# Water temp for shovelhead?



## CarpFreak5328 (Aug 16, 2004)

What should the water temp be to start to fish for shovelhead? Anybody know? May 50?


----------



## bigjohn513 (Apr 6, 2004)

they eat year round...just have to change how you fish for them...check out www.hookedoncatfish.com it will get you ponited in the right direction


----------



## H2O Mellon (Apr 5, 2004)

Just what does this "Hooked on Catfish" guy know that I dont........


----------



## CarpFreak5328 (Aug 16, 2004)

thank you 60 some degrees for the prime bite and 50 to start. The pound i fish is probly 50 degrees by now. Here i come!!


----------



## bill_gfish (Apr 5, 2004)

Mellonhead, In a nut shell, like everyone else here but you, how to catch a fish.

bill


----------



## Fishman (Apr 5, 2004)

I've always considered 60 degrees the magic mark, but I really havn't put many flatheads on the bank to talk about it.
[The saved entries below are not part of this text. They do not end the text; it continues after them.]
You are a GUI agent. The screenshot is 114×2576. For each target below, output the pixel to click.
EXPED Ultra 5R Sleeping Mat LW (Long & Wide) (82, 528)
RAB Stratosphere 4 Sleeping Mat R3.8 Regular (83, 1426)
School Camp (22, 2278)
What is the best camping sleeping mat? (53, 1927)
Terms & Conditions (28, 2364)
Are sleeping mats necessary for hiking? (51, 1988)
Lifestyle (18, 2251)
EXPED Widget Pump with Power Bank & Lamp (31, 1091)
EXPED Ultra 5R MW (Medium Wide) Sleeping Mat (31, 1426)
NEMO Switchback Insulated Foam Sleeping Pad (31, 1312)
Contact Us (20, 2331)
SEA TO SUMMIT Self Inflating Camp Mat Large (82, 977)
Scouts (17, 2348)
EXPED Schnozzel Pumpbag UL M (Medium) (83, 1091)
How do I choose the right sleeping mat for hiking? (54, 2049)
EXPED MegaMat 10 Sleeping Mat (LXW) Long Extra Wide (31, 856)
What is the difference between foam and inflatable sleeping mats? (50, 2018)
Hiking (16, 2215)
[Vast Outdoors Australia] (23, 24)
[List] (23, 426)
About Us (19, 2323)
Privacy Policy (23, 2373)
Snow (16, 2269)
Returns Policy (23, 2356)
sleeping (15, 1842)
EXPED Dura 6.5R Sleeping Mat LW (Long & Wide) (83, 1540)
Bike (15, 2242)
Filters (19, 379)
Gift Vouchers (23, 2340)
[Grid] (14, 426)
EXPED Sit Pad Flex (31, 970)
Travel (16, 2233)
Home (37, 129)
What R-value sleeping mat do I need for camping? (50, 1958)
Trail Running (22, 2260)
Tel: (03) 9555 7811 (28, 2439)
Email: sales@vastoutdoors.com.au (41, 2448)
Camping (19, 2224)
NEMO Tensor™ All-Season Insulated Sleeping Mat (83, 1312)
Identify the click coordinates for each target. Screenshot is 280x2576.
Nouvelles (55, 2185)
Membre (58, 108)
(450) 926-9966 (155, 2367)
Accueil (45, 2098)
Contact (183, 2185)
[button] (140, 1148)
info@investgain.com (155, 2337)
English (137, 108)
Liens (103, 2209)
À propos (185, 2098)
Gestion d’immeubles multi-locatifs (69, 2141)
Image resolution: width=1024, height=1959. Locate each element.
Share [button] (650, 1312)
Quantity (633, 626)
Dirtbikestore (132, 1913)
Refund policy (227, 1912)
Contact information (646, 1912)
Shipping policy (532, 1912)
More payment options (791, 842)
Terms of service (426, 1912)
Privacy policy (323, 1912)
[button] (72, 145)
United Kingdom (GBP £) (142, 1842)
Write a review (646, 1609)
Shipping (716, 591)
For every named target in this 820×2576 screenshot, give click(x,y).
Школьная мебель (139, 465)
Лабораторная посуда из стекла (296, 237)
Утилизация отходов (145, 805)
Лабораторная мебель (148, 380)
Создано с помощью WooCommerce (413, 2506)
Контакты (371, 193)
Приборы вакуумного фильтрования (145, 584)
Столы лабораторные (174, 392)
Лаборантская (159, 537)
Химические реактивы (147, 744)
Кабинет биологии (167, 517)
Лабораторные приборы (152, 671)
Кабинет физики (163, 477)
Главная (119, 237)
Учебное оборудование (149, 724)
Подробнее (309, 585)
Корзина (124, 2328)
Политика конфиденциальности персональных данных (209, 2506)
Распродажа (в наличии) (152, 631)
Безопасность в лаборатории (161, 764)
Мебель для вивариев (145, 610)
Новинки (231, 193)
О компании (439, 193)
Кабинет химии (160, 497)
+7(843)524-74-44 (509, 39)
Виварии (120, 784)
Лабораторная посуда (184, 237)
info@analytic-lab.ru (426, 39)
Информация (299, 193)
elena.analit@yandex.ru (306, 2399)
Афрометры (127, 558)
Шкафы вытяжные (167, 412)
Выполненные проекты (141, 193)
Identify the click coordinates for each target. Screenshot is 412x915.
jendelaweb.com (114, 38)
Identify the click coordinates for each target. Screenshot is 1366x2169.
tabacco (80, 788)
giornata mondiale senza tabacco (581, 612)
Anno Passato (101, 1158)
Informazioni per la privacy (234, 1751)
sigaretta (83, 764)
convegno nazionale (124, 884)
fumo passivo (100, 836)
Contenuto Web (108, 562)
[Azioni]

Hell I caught one in March at the confluence of a warm water discharge the Ohio river. So the water was definitally around the 60 degree mark.


----------



## flathunter (Apr 5, 2004)

In my life probablly 75 percent of my Flatheads have been caught from may-10th till June- 10th..So I would say 58-68 degrees is prime for pre spawn flatheads.


----------



## CarpFreak5328 (Aug 16, 2004)

Thanks for your inputs, the pond im fishing is right around 53-55 degress and im thinking about going next weekend. The weather is not supposed to get below 60 this weekend and next week so the water temp in there could be as high as the low 60's. Hopefully that will be enough to get them going. I wouldnt see why they wouldnt bite when the water is that warm. Hopefully


----------



## BuckeyeFishinNut (Feb 8, 2005)

The earliest I have caught flatheads out of the Ohio River is April. This is below the dam, not in any discharges. The best cat action I think is when the water is well over the 70 degree mark. We hit most of our biggest flatheads in August-October. Flats can be caught all year round you just need to find their wintering hole. I have never fished a pond for flatheads so I cant really help ya there but I know that a ponds temp can change rapidly so there may be a very small window in the spring before they spawn so the post spawn bite might be your best. Good Luck!

Jake


----------



## CarpFreak5328 (Aug 16, 2004)

Thanks I will need it. Its only about a four acre pond so theres no need to find a wintering hole there all in one area. And with the water temps probly being in the low 60's I should be able to pull a few off


----------